No-Fault Case Law
Triangle R Inc. v Praetorian Ins. Co. (2010 NY Slip Op 52041(U))
November 26, 2010
The court considered whether an insurer is obligated to pay or deny a claim for no-fault benefits until it has received verification of all the relevant information requested. It was determined that the defendant-insurer was not obligated to pay or deny the claim because it had not received a response to its verification requests for medical records. The main issue decided was whether the defendant's issuance of a general, blanket denial of benefits based on the assignor's failure to attend an independent medical examination was effective to deny the specific claim at issue. The court rejected the plaintiff's contention that the general, blanket denial precludes the defendant from asserting noncompliance with its verification requests. The holding of the court was that the summary judgment granting the defendant's motion to dismiss the complaint was reversed, and the defendant's motion for summary judgment was granted.
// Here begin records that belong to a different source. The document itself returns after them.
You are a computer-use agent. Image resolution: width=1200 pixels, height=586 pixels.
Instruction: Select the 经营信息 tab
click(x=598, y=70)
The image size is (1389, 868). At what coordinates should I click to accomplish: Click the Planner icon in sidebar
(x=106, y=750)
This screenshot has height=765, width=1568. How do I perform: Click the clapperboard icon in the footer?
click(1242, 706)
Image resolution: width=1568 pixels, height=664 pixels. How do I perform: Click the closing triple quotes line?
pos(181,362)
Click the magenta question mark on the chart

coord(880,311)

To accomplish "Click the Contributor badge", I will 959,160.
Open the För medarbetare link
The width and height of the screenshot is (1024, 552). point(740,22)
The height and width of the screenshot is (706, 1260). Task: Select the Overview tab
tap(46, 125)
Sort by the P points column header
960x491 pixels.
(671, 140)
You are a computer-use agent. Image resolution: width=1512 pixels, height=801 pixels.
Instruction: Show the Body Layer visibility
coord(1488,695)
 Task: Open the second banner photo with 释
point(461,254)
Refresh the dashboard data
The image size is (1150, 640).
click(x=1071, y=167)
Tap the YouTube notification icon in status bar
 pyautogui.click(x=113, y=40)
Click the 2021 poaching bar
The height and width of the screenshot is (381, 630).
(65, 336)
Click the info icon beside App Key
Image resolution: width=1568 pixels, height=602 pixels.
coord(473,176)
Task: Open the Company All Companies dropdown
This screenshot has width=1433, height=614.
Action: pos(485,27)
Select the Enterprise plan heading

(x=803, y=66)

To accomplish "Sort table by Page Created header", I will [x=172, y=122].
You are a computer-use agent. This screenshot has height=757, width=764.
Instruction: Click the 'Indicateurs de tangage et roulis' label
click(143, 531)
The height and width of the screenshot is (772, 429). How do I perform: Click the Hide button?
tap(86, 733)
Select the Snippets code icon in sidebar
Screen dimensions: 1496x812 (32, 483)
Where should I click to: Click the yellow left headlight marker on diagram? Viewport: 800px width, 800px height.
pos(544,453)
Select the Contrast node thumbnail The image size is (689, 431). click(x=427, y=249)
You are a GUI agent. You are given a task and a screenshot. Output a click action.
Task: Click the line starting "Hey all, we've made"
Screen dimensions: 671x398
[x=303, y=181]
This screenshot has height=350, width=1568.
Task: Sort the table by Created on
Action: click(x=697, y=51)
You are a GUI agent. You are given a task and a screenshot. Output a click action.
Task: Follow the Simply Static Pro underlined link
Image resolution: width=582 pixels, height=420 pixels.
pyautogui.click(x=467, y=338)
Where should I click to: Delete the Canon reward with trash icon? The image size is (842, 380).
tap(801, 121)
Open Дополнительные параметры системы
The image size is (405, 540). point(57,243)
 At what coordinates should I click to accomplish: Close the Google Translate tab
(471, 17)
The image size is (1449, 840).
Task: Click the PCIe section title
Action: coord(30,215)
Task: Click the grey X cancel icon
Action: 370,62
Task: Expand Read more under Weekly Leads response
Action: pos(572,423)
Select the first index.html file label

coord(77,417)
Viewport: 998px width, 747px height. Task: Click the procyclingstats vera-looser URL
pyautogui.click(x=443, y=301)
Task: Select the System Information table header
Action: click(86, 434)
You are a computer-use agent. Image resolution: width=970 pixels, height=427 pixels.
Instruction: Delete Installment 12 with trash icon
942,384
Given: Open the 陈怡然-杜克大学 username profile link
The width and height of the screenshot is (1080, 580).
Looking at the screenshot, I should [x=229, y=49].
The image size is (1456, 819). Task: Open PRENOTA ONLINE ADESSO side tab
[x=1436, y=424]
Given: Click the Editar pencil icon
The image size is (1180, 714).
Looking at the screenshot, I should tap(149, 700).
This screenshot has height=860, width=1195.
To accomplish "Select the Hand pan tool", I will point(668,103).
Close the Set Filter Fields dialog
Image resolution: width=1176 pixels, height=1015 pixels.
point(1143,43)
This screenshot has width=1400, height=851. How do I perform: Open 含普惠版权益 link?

Pomona Med. Diagnostics, P.C. v Metropolitan Cas. Ins. Co. (2010 NY Slip Op 52039(U))
November 26, 2010
The main issue in this case was whether the defendant, Metropolitan Casualty Ins. Co., could deny all no-fault claims arising from injuries sustained by the plaintiff's assignor, Jarrod Ward, in a May 21, 2008 motor vehicle accident. The court considered the judgment from a separate action in which the Supreme Court, Kings County, declared that the defendant may deny all no-fault claims arising from the injuries sustained by the plaintiff's assignor. Based on this judgment, the underlying actions commenced by the plaintiff's medical diagnostics company to recover first-party no-fault benefits for medical services rendered to Jarrod Ward for injuries sustained in the accident are barred under the doctrine of res judicata. The court ultimately held the defendant's motion for summary judgment dismissing the complaints and granted the judgment accordingly. The court found that the Supreme Court judgment is a conclusive final determination, even though it was entered on the default of the plaintiff, since res judicata applies to a judgment taken by default that has not been vacated.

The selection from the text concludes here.